There’s little question that Washington Redskins quarterback Robert Griffin III came into his rookie season as one of the more physically gifted players at the quarterback position. Griffin threw for 3,200 yards and 20 touchdowns while completing 65.6-percent of his passes en route to winning offensive rookie of the year honors.
When a play broke down, Griffin could always rely on his physical skills to create a play out of thin air – until he injured his knee in December that is. Being hobbled late in the year made Griffin realize how much more he still needs to learn about playing the position at the NFL level. According to Mike Jones of the Washington Post, Griffin has focused more on film study and the mental side of the game with his leg still recovery from ACL surgery in January.
“A lot of film work, watching the film – alone and with the coaches, within the rules of the CBA,” Griffin said. “That part of it helps, and I was talking to the guys about [it] toward the end of last year, being slowed down kind of slowed the game down for me, because I had to slow down, and it made me have to get through all of my reads. That’s what I’m getting forward to doing this upcoming season: getting through every single option that I need to get through, and while at the same time, being able to use my legs as a weapon.”

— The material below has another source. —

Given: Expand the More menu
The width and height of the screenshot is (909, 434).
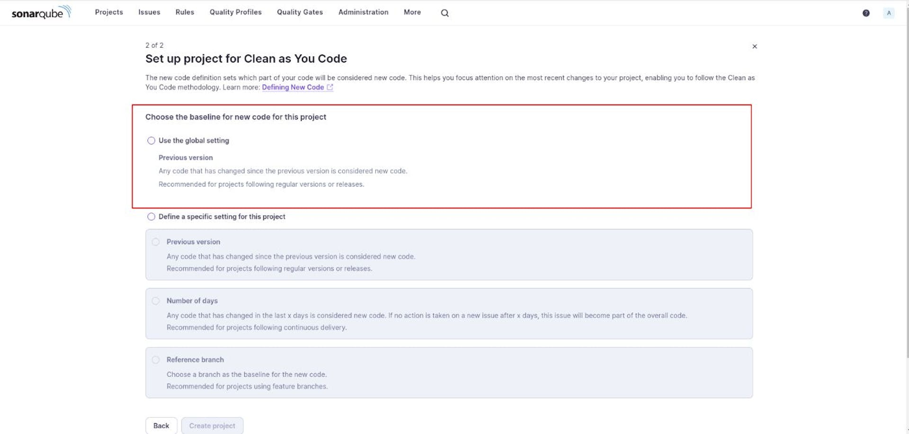Looking at the screenshot, I should (412, 12).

At times Griffin was quick to break the pocket and take off running because of his faith in his ability to make a play with his feet. If Griffin can add an element of increased patience in the pocket with more awareness for his reads in the passing game, Griffin can still take another sizable leap forward as a player.
With Griffin still limited by his recovery on the field, Griffin hopes the increased focus on the mental side of the game will help pay dividends in the fall.